Çözümün adı vardı, kendisi yoktu.. Çünkü çözümün masadan çıkacağına inanç yoktu..
Olsaydı; savaş patlamazdı..
Geçmişte çatışmayla ateşkes atbaşı gitmişti..
Askeri konvoya pusu, bombalı tuzak, karakola saldırı, askerin operasyonu, hava bombardımanı sürekli olmadı.. Şiddeti kâh yükseldi, kâh düştü..
Zaman zaman sustu..
Uzun molalar verildi..
Ama suskunluğun hedefi başkaydı.. Mola değildi.. Finaldi, barışla, çözümle bitecek final..
Tam bitecek derken savaş çıktı..
Savaşla birlikte Ankara da bugüne dek izlediği politikayı değiştirdi galiba!.
İngiltere modelinden..
Sri Lanka modeline geçtik galiba!.
Yani, müzakereyle, iknayla silahların bırakılmasından..
Terör örgütü yok edilene kadar silahlı mücadele yöntemine geçtik galiba!.
Cumhur-başkanı bu değişikliğin sinyalini verdi.. ‘Teröristlerin tamamını da eninde sonunda Allah’ın izniyle bu ülkede imha edeceğiz’ dedi..
Bu yaklaşım yeni stratejinin ana çerçevesi galiba!.

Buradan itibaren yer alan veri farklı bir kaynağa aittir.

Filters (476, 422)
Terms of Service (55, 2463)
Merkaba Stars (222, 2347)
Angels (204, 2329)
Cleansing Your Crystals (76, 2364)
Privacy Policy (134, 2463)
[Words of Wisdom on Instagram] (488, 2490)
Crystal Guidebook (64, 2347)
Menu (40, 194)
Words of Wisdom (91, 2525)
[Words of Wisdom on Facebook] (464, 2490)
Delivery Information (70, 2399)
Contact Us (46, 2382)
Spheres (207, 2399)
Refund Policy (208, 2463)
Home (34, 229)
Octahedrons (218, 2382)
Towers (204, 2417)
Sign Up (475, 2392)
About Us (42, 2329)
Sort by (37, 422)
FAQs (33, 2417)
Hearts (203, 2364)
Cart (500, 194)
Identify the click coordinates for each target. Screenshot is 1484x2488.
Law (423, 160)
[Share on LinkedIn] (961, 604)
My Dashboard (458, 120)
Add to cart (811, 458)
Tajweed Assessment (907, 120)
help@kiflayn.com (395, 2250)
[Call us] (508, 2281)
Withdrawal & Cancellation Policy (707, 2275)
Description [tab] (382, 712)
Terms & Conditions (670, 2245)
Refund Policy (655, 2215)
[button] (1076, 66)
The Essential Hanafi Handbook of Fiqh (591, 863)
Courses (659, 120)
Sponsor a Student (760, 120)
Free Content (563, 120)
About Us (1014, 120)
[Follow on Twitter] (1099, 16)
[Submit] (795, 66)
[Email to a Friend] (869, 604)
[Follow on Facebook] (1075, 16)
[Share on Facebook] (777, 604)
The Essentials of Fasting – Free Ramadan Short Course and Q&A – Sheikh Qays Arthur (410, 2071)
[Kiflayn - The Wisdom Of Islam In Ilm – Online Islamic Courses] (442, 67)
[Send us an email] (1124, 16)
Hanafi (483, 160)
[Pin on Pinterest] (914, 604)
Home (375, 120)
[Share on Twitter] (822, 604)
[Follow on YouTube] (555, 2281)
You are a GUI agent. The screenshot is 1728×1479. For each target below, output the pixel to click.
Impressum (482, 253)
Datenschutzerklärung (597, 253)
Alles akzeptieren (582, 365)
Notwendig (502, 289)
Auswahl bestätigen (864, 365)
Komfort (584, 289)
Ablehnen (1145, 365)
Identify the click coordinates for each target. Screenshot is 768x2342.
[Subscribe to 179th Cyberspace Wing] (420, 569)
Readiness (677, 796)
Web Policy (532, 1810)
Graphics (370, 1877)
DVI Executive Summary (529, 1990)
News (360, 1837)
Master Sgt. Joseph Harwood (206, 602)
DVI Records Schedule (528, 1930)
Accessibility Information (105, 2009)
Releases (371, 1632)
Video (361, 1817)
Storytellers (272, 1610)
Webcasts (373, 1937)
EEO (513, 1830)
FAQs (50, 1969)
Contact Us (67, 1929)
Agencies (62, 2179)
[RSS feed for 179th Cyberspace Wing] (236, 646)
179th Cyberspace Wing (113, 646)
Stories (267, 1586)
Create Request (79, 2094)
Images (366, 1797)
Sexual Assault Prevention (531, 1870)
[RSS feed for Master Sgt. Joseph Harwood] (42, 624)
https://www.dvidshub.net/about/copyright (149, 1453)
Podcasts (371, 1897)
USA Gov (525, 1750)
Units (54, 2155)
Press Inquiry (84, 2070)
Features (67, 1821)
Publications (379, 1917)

Güneydoğu’ya bakarsak, Cumhurbaşkanı’nın sözlerini yerli yerine oturtmak daha kolay..
Şırnak’ta 500 terörist siperde..
Tanklar, zırhlı araçlar, kırmızı bereliler, özel harekâtçılar, askerler polisler çevresinde..
Nusaybin aynı.. Yüksekova daha da beter.. 1200 PKK’lı savaşmak için bekliyormuş..
Diyarbakır’ın Bağlar ilçesi patlamak üzere..
Masanın yeniden kurulması da, sürece dönülmesi de hayal..
Uzun süre sadece silahlar konuşacak..
Çünkü dudaklar sussun, kalemler dursun diye yasal düzenlemeler de kapıda!.
TERÖRÜN TANIMI DEĞİŞİRSE NE OLUR?
Yasal düzenlemeler kapıda dedik..
Silahsız terör yaklaşımıyla başımıza gelecekleri dün anlatmaya çalıştım..
Yeni Şafak’tan Ali Bayramoğlu da benim gibi kaygılı olanlardan..
Bakın o ne diyor..
“Terör ve terörist tanımı genişletilsin” diyor cumhurbaşkanı. Siyasi alanın resmi görüşe göre daraltılarak yeniden yapılandırılmasının, “terörle mücadelenin etkin bir aracı” olduğunu düşünüyor. Bu görüşe destek ve teşvik çok...
O zaman şu yol açık: Siyaset istemek, beklemek de suç... Bir sorunun, bu sorunun çözülmesi için “müzakere, mutabakat, uzlaşma” talebi ve önerisi de suç...
Bunları dile getiren bir köşe yazmak, bir bildiri imzalamak, bir konuşma yapmak sizi bir savcının terörist olarak görmesine, hakimin terör örgütü propagandası yapma suçuyla tutuklamasına yol açacak, öyle mi?
Açtı bile!
Üç öğretim üyesi “malum bildiri”nin imzacısı oldukları, imza yoluyla “terör örgütü propagandası” yaptıkları iddiasıyla tutuklandı.” (Yeni Şafak, 17 Mart)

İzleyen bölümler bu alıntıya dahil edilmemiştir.